After running any diff, you can rerun, export, or download the results.

- **Rerun** - Refresh after model changes
- **Export** - Copy as image, text, or CSV for PR comments and Slack
- **Download** - Save as CSV, TSV, or Excel for offline analysis

<figure markdown>
  ![Diff result options](../assets/images/what-you-can-explore/diff-result-options.png){: .shadow}
  <figcaption>Result options: rerun, export, and download</figcaption>
</figure>

---

## Row Count Diff

Compare the number of rows between base and current environments.

**When to use:** Quick validation that filters or joins didn't unexpectedly add or remove records.

### Running Row Count Diff

1. Click a model in the Lineage DAG
2. Click **Explore Change** > **Row Count Diff**

<figure markdown>
  ![Row Count Diff - Single model](../assets/images/what-you-can-explore/row-count-diff-single.gif){: .shadow}
  <figcaption>Row Count Diff for a single model</figcaption>
</figure>

### Interpreting Results

| Result | Meaning |
|--------|---------|
| Count unchanged | No records added or removed |
| Count increased | New records added (check if expected) |
| Count decreased | Records removed (verify filters/joins) |

---

## Profile Diff

Compare column-level statistics between environments.

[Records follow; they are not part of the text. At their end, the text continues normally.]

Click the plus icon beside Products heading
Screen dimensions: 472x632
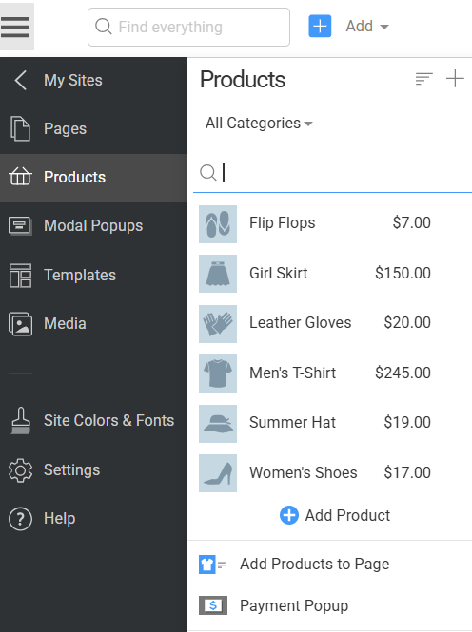click(x=455, y=79)
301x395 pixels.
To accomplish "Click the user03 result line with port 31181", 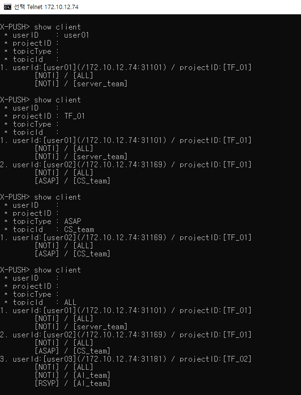I will [x=126, y=359].
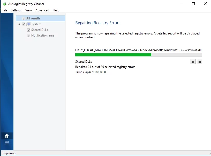Maximize the Registry Cleaner window
This screenshot has width=211, height=156.
pyautogui.click(x=193, y=4)
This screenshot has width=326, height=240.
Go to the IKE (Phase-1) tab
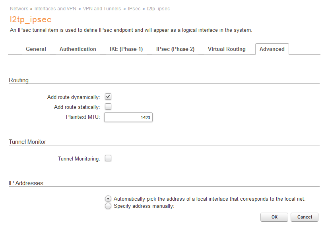(126, 49)
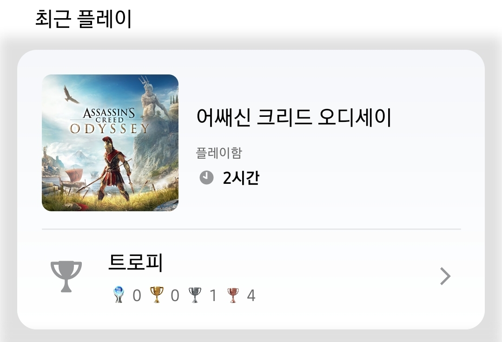Image resolution: width=502 pixels, height=342 pixels.
Task: Click the platinum trophy count 0
Action: point(137,295)
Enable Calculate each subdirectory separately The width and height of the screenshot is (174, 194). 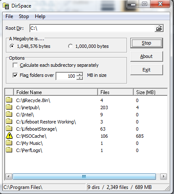point(15,65)
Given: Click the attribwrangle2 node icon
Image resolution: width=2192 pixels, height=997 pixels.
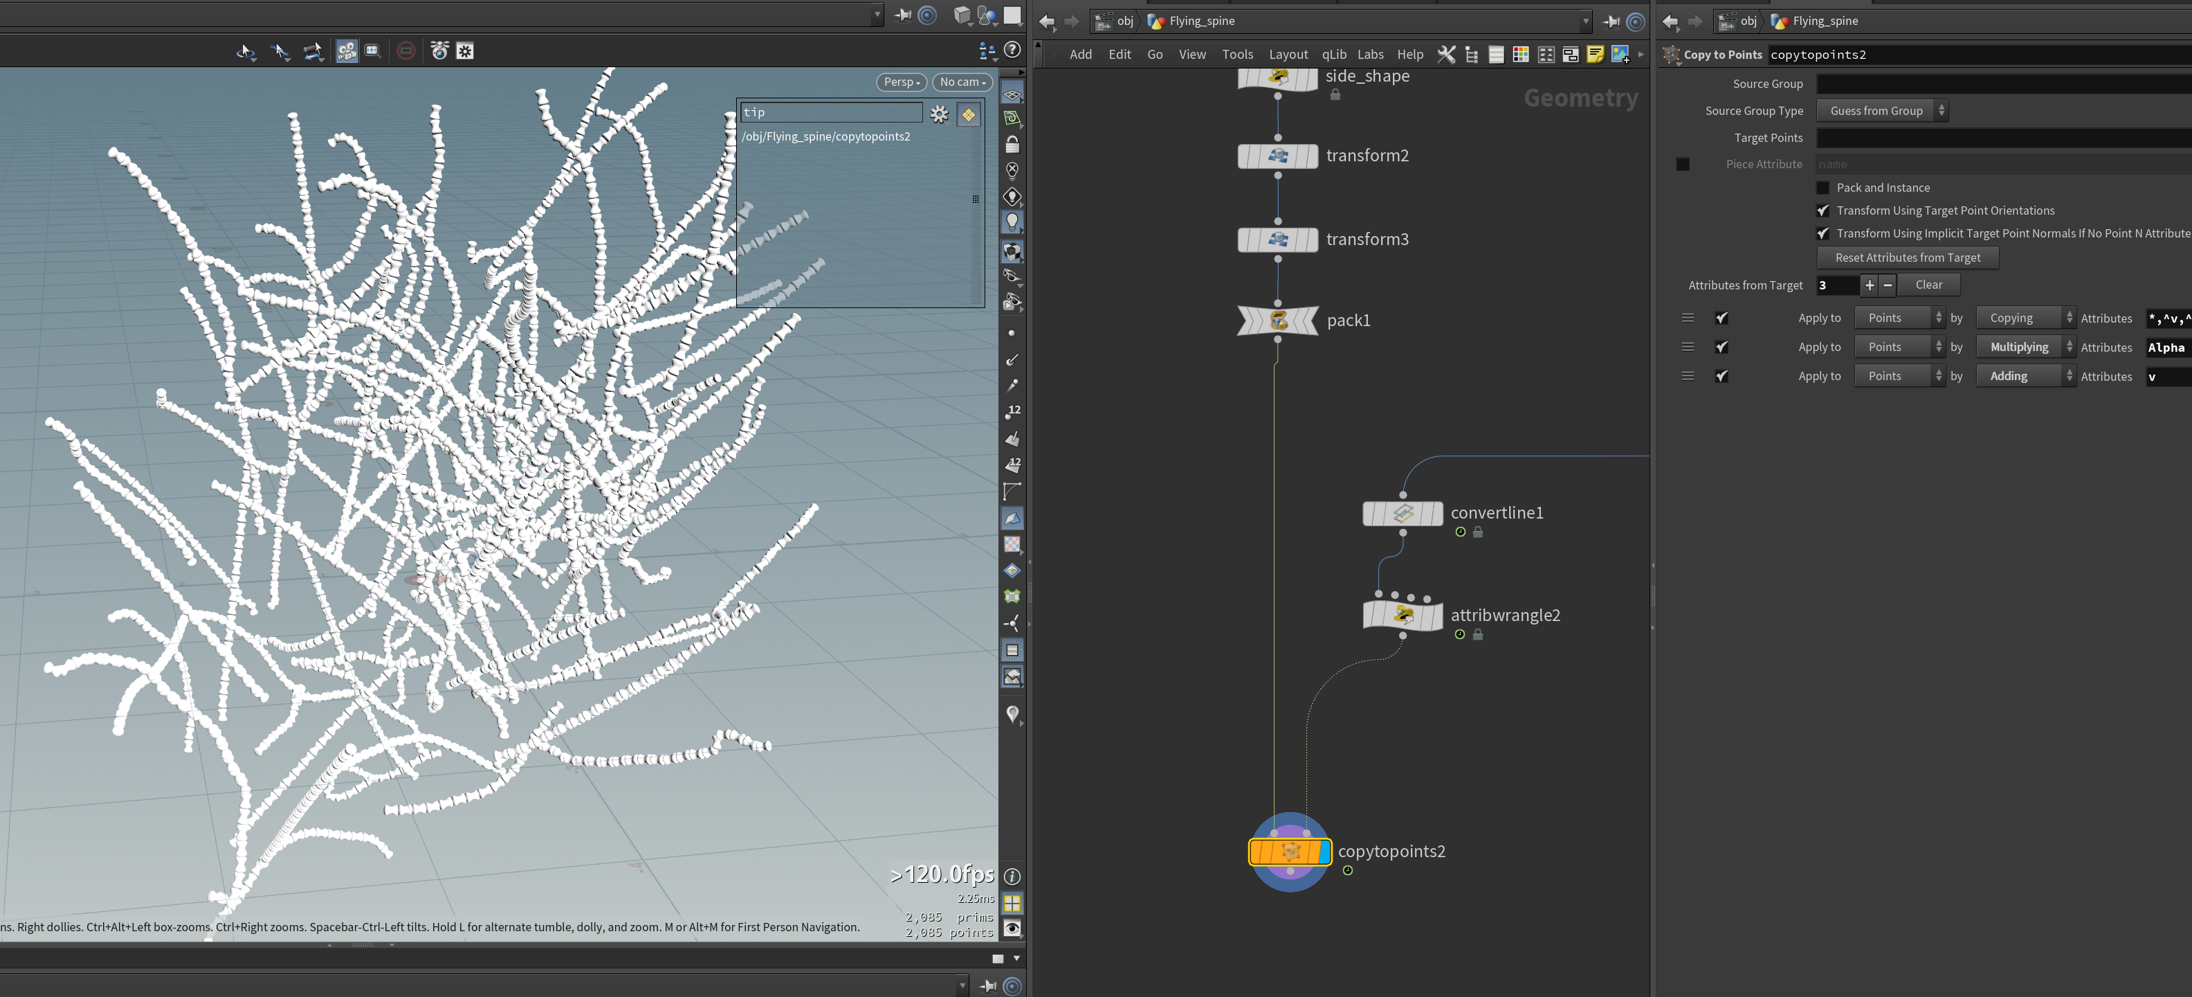Looking at the screenshot, I should [x=1402, y=615].
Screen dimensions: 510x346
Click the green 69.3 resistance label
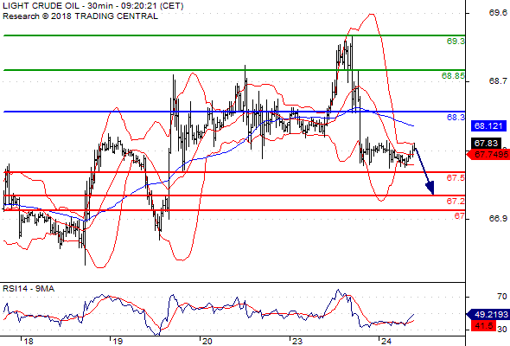point(456,41)
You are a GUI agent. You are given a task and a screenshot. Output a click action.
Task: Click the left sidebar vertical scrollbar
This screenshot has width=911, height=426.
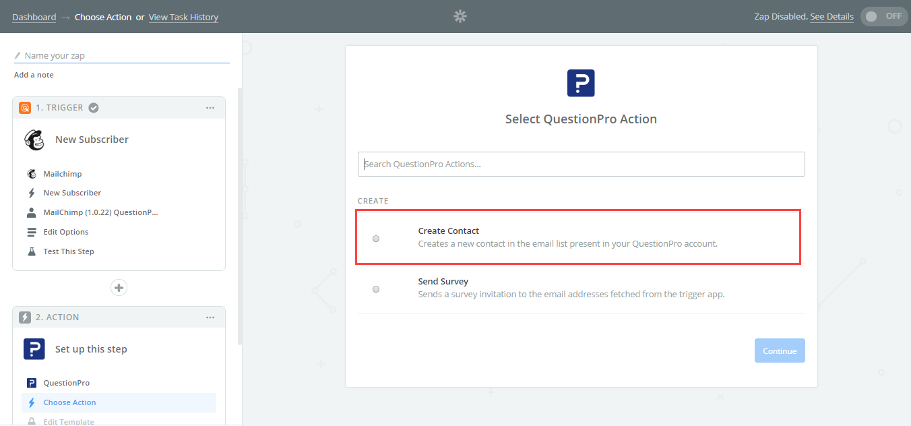239,216
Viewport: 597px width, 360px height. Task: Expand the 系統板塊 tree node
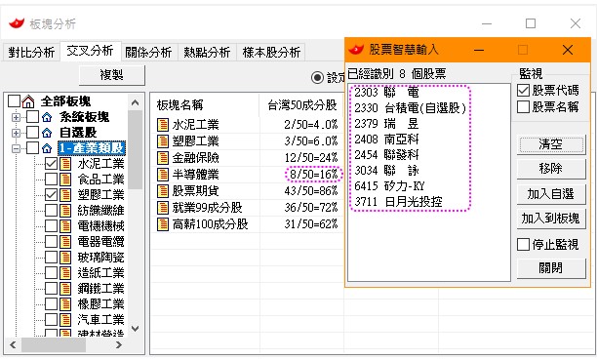pos(16,117)
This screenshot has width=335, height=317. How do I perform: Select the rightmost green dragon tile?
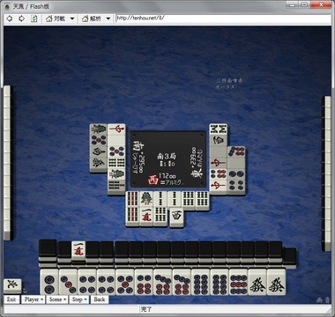tap(276, 283)
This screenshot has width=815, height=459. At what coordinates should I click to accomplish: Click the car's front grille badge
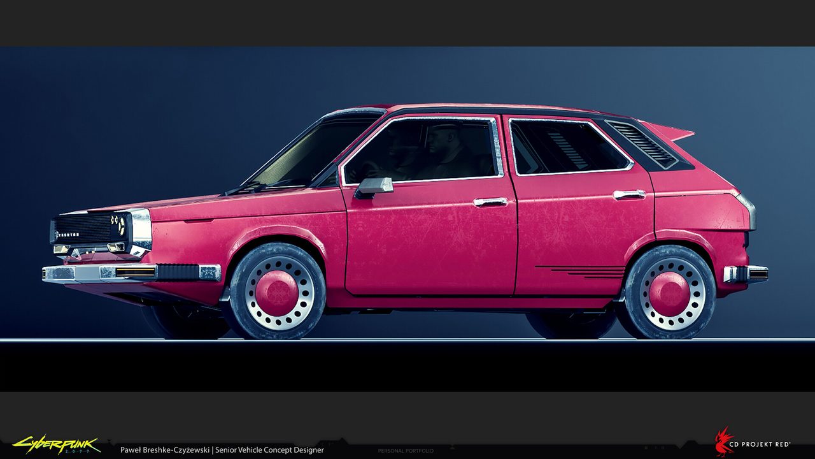click(x=67, y=235)
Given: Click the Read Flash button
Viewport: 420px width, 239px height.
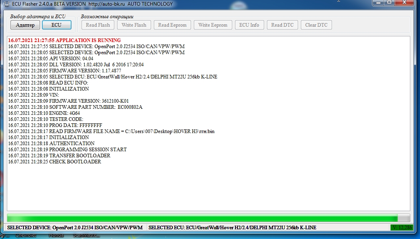Looking at the screenshot, I should [98, 25].
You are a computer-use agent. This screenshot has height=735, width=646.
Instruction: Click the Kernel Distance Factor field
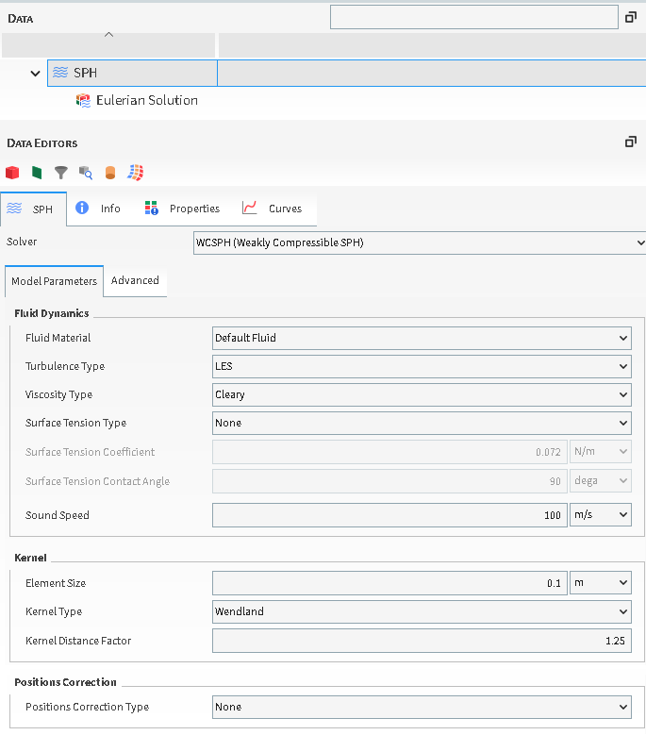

**When to use:** Validate that transformations didn't unexpectedly change data distributions.

### Statistics Compared

| Statistic | Description |
|-----------|-------------|
| Row count | Total records |
| Not null % | Proportion of non-null values |
| Distinct % | Proportion of unique values |
| Distinct count | Number of unique values |
| Is unique | Whether all values are unique |
| Min / Max | Range of values |
| Average / Median | Central tendency |

### Running Profile Diff

1. Select a model from the Lineage DAG
2. Click **Explore Change** > **Profile Diff**

<figure markdown>
  ![Profile Diff](../assets/images/what-you-can-explore/profile-diff.png)
  <figcaption>Profile Diff showing column statistics</figcaption>
</figure>

### Interpreting Results

Look for unexpected changes in:

- **Null rates** - Did a column become more/less nullable?
- **Distinct counts** - Did cardinality change unexpectedly?
- **Min/Max** - Did value ranges shift?

---

## Value Diff

Compare actual values row-by-row using primary keys.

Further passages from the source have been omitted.